If auto repair is enabled, once a failure of a worker or compute node is reported, it is repaired automatically be removing and replacing the failed node. The flow is:

  1. A notification about node failure is printed in the UI.
  2. The recovery flow is triggered. Cluster status changes to 'REPAIR'.
  3. Downscale: Remove failed nodes, copy data from volumes attached to the failed nodes to other volumes, and then remove the attached volumes.
  4. Upscale: New nodes and attached volumes of the same type are added in place of the failed nodes).
  5. The recovery flow is completed. The cluster status changes to 'RUNNING'.

Corresponding events are written to cluster’s event history.

Manual repair

Manual repair is enabled for all clusters by default. When manual repair is enabled, when a worker or compute node fails:
  1. A notification about node failure is printed in the UI:
    • Cluster tile on the cluster dashboard shows unhealthy nodes
    • Nodes are marked as "UNHEALTHY" in the Hardware section
    • Cluster's event history shows "Manual recovery is needed for the following failed nodes"
  2. You have an option to repair or delete failed nodes.
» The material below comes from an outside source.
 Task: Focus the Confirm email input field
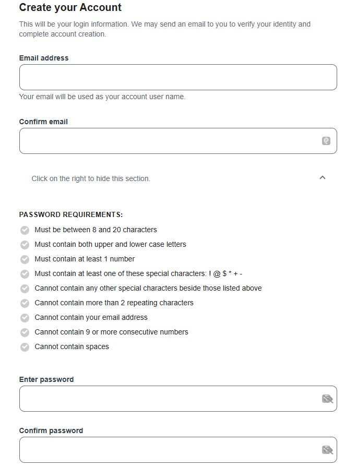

This option is available from the cluster details in the UI (Actions > Repair) and from the CLI (the cluster repair command).
  3. If repair was chosen: (1) Failed nodes are removed and data from volumes attached to the failed nodes in copied to other volumes, and then the attached volumes are removed. (2) New nodes and attached volumes of the same type are added in place of the failed nodes.
  4. If delete was chosen, failed nodes are deleted with their attached volumes.
  5. Once the recovery flow is completed, the cluster status changes to 'RUNNING'.

Corresponding events are written to cluster’s event history.